* Set exercise
Format the listing below as a numbered list, one line per item, leaving out the blank lines.

* Input data
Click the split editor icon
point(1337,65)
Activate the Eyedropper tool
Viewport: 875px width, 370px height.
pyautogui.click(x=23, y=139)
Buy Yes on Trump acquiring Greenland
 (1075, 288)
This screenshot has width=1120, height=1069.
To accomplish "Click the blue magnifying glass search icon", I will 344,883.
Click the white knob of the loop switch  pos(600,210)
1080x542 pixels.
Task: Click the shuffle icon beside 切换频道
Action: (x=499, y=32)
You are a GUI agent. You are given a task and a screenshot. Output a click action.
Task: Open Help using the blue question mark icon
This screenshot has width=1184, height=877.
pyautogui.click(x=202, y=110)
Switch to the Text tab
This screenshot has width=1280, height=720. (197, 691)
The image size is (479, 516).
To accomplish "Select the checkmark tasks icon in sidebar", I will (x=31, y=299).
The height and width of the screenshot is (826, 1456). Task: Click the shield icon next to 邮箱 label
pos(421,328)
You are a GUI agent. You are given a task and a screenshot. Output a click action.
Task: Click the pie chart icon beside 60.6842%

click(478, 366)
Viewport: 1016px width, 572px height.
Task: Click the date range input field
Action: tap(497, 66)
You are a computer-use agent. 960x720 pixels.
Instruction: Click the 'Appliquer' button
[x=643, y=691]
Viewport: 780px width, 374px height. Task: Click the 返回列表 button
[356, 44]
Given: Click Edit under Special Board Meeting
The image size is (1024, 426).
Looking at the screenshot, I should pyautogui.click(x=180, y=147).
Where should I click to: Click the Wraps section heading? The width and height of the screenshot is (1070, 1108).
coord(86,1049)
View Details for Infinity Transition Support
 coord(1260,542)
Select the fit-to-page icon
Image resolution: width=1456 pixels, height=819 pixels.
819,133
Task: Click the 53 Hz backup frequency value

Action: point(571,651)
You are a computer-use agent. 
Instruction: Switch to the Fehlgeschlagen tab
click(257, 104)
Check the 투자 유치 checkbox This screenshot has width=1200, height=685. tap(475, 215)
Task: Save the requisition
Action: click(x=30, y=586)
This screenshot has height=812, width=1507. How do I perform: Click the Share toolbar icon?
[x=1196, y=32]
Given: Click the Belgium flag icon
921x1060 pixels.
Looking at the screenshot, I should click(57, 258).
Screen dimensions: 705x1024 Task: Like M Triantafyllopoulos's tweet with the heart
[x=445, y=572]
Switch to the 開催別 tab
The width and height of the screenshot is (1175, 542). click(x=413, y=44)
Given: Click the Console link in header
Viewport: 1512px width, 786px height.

* Finished exercise
1. Click the split editor icon
2. point(1337,65)
3. Activate the Eyedropper tool
4. Viewport: 875px width, 370px height.
5. pyautogui.click(x=23, y=139)
6. Buy Yes on Trump acquiring Greenland
7.  (1075, 288)
8. This screenshot has width=1120, height=1069.
9. To accomplish "Click the blue magnifying glass search icon", I will 344,883.
10. Click the white knob of the loop switch  pos(600,210)
11. 1080x542 pixels.
12. Task: Click the shuffle icon beside 切换频道
13. Action: (x=499, y=32)
14. You are a GUI agent. You are given a task and a screenshot. Output a click action.
15. Task: Open Help using the blue question mark icon
16. This screenshot has width=1184, height=877.
17. pyautogui.click(x=202, y=110)
18. Switch to the Text tab
19. This screenshot has width=1280, height=720. (197, 691)
20. The image size is (479, 516).
21. To accomplish "Select the checkmark tasks icon in sidebar", I will (x=31, y=299).
22. The height and width of the screenshot is (826, 1456). Task: Click the shield icon next to 邮箱 label
23. pos(421,328)
24. You are a GUI agent. You are given a task and a screenshot. Output a click action.
25. Task: Click the pie chart icon beside 60.6842%
26. click(478, 366)
27. Viewport: 1016px width, 572px height.
28. Task: Click the date range input field
29. Action: tap(497, 66)
30. You are a computer-use agent. 960x720 pixels.
31. Instruction: Click the 'Appliquer' button
32. [x=643, y=691]
33. Viewport: 780px width, 374px height. Task: Click the 返回列表 button
34. [356, 44]
35. Given: Click Edit under Special Board Meeting
36. The image size is (1024, 426).
37. Looking at the screenshot, I should pyautogui.click(x=180, y=147).
38. Where should I click to: Click the Wraps section heading? The width and height of the screenshot is (1070, 1108).
39. coord(86,1049)
40. View Details for Infinity Transition Support
41.  coord(1260,542)
42. Select the fit-to-page icon
43. Image resolution: width=1456 pixels, height=819 pixels.
44. 819,133
45. Task: Click the 53 Hz backup frequency value
46. Action: point(571,651)
47. You are a computer-use agent. 
48. Instruction: Switch to the Fehlgeschlagen tab
49. click(257, 104)
50. Check the 투자 유치 checkbox This screenshot has width=1200, height=685. tap(475, 215)
51. Task: Save the requisition
52. Action: click(x=30, y=586)
53. This screenshot has height=812, width=1507. How do I perform: Click the Share toolbar icon?
54. [x=1196, y=32]
55. Given: Click the Belgium flag icon
56. 921x1060 pixels.
57. Looking at the screenshot, I should click(57, 258).
58. Screen dimensions: 705x1024 Task: Like M Triantafyllopoulos's tweet with the heart
59. [x=445, y=572]
60. Switch to the 開催別 tab
61. The width and height of the screenshot is (1175, 542). click(x=413, y=44)
62. Given: Click the Console link in header
63. Viewport: 1512px width, 786px height.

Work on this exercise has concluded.